Oggi, per la prima volta da due giorni, la spazzola non ha trovato rimasugli di forcine tra i capelli. Ed io ho capito che ve lo volevo raccontare. Sì, insomma, dire dei problemi, chiusi in casa a doppia mandata almeno cento universi più in là. Lontani da questo mondo meraviglioso dove tutto è bello ordinato in scafalature da dodici tempi l'una. E, sulla porta di un camerino a caso, qualcuno ha aggiunto in fucsia la parola “Triana!”. Mi viene voglia di partire, adesso, ancor di più. Mentre le immagini di un'Andalucía da cartolina accompagnano in un video i versi di Antonio Machado. E le note delle sevillanas mi ricordano la feria, la voglia di far programmi, il vestito da scegliere per muovere i miei passi in Calle Larios. Tornare alle origini, al cartello con sú scritto Calle Nueva (qué borrachera, qué borrachera), all'Erasmus, alla parte migliore di me. I fiori arancioni in testa, immagine dell'allegria. Ecco, anche di questo vi volevo parlare.

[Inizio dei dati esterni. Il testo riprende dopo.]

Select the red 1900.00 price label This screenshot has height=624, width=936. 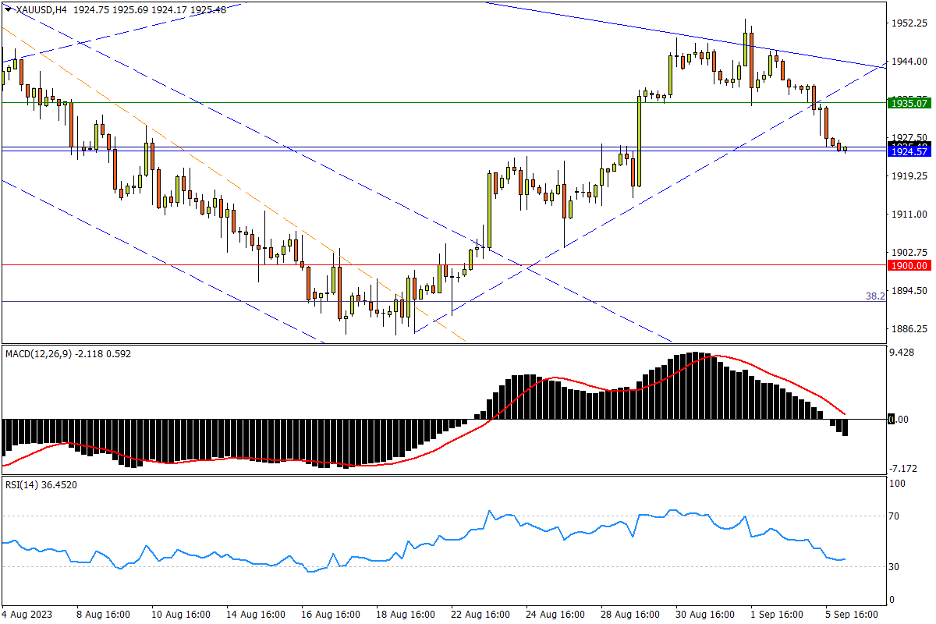pos(909,265)
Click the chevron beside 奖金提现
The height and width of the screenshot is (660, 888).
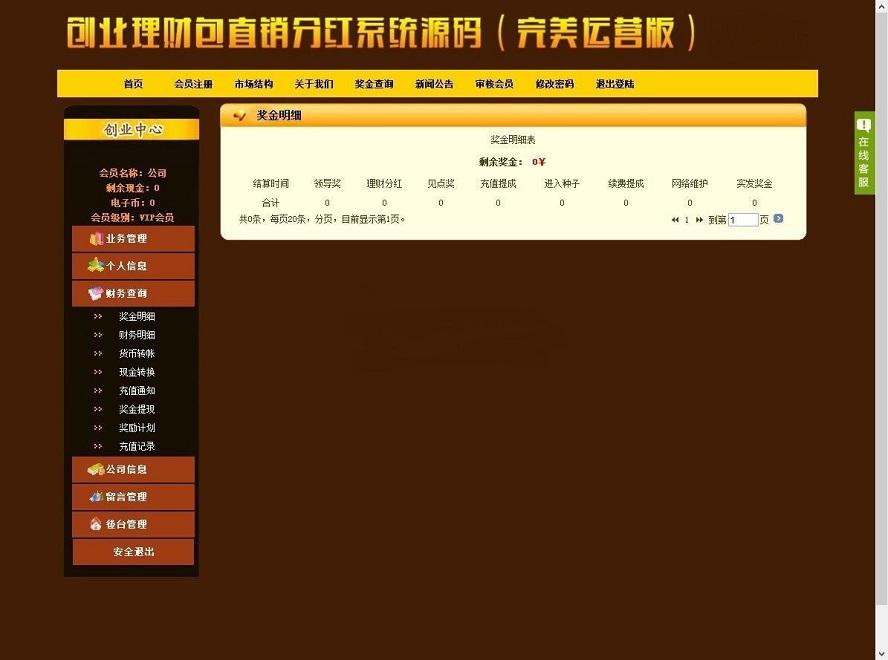pos(98,409)
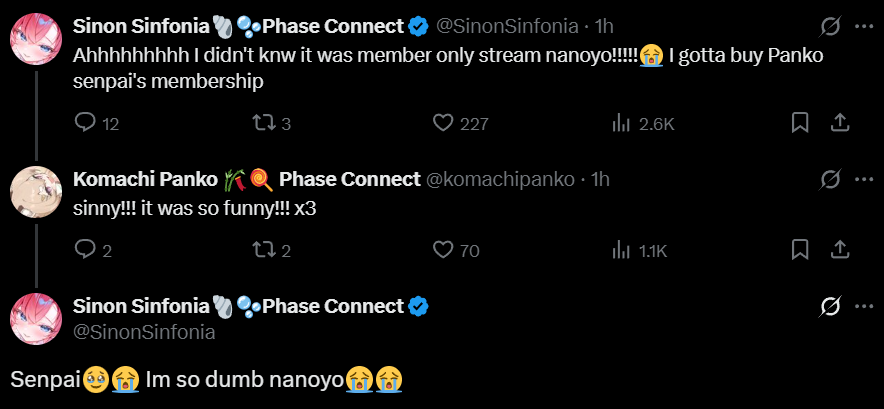Like Komachi Panko's tweet with 70 likes
Image resolution: width=884 pixels, height=409 pixels.
(x=445, y=250)
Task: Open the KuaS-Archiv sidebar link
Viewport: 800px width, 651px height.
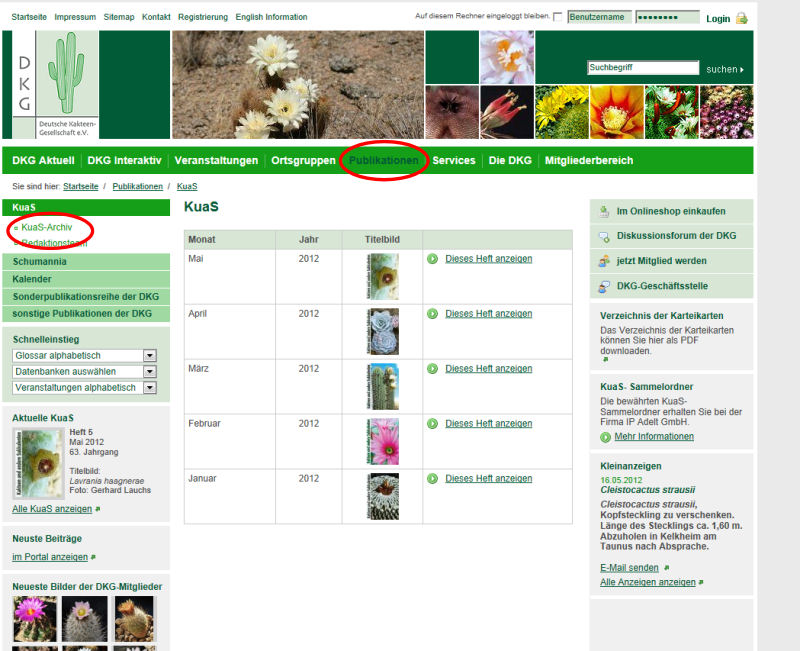Action: click(x=46, y=227)
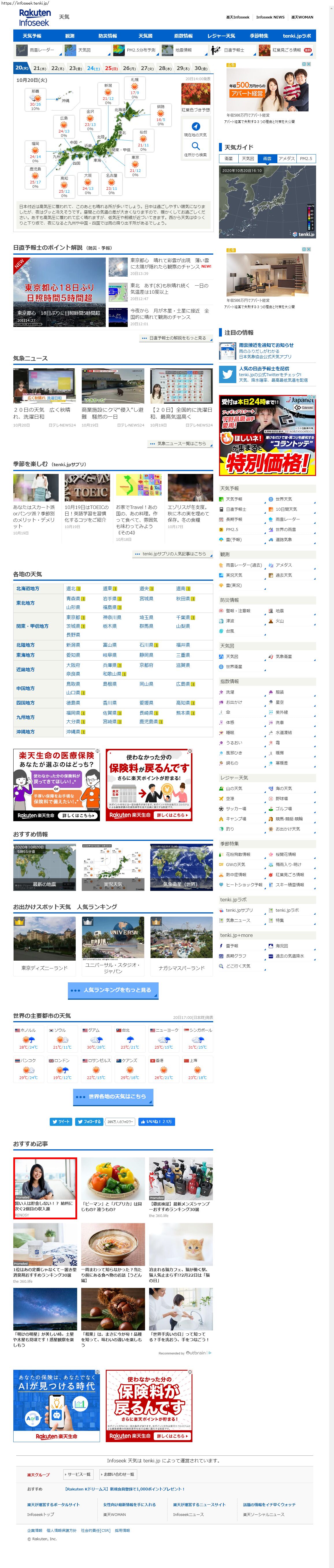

Della confusione intrinseca dei ritmi. Della Soleá por Bulería ripercorsa nella mente sulle note di Ehi Jude trasmessa da Virgin Radio. E poi delle movenze Dance abbozzate nei corridoi del retropalco, per smorzare la tensione, sul sottofondo di una bulería. Incrociare uno sguardo perplesso. Giustificarsi in un “ormai sto delirando”, e scoppiare a ridere di vero cuore.



Perché del saggio di flamenco, alla fin fine, a me é soprattutto questo che rimane. La socializzazione facilitata da una vicinanza forzata. I gossip da camerino. Il buen rollo e i mucha mierda urlati a squarciagola non appena le lancette si avvicinano alle nove. Restano il prima e il dopo, piú che il durante semi-inconsapevole in cui batti i piedi su quel palco. E ci sono solo il legno. I piedi. Il tuo occhio reso orbo da un faro troppo accecante e i tanti altri occhi funzionanti che, anche un po' a causa di questo, non vedrai mai.

Applausi.

Restano i momenti epici. Quelli da cui é facile estrapolare aneddoti di impronta vagamente leggendaria. Tipo le note di Funiculí Funiculá, rivisitate in chiave flamenca, al centro di una crisi nelle prove generali. I dialoghi tra miopi, e “non mi fare cenni, perché non ti vedo”. O l'avvenenza di quel tecnico di palco (audio? Luci? Francamente non ne ho idea) che mi fa capire, in un risveglio ormonale, che alla faccia del clima l'estate é vicina. Allora é tempo di mangiar ciliege, di dormire su una sdraio con le cuffie nelle orecchie e il tuo costume rosso uguale uguale a quello della tipa della Kellogs.

Ecco: é per tutto questo, per quest'allegria incontenibile, che vale ancora e sempre la pena ballare. E a mó di post scriptum sono lieta di dirvi che forse mi sbagliavo. Che forse neanche quell'altra, di passione, é finita come credevo. E' bastato ascoltare una canzone. Innamorarmente perdutamente. Premere di nuovo play.




Ho comprato un biglietto per andare a vedere Dani Martín a Barcellona, il prossimo 20 Dicembre. Forse, alla fin fine, non cambieró mai.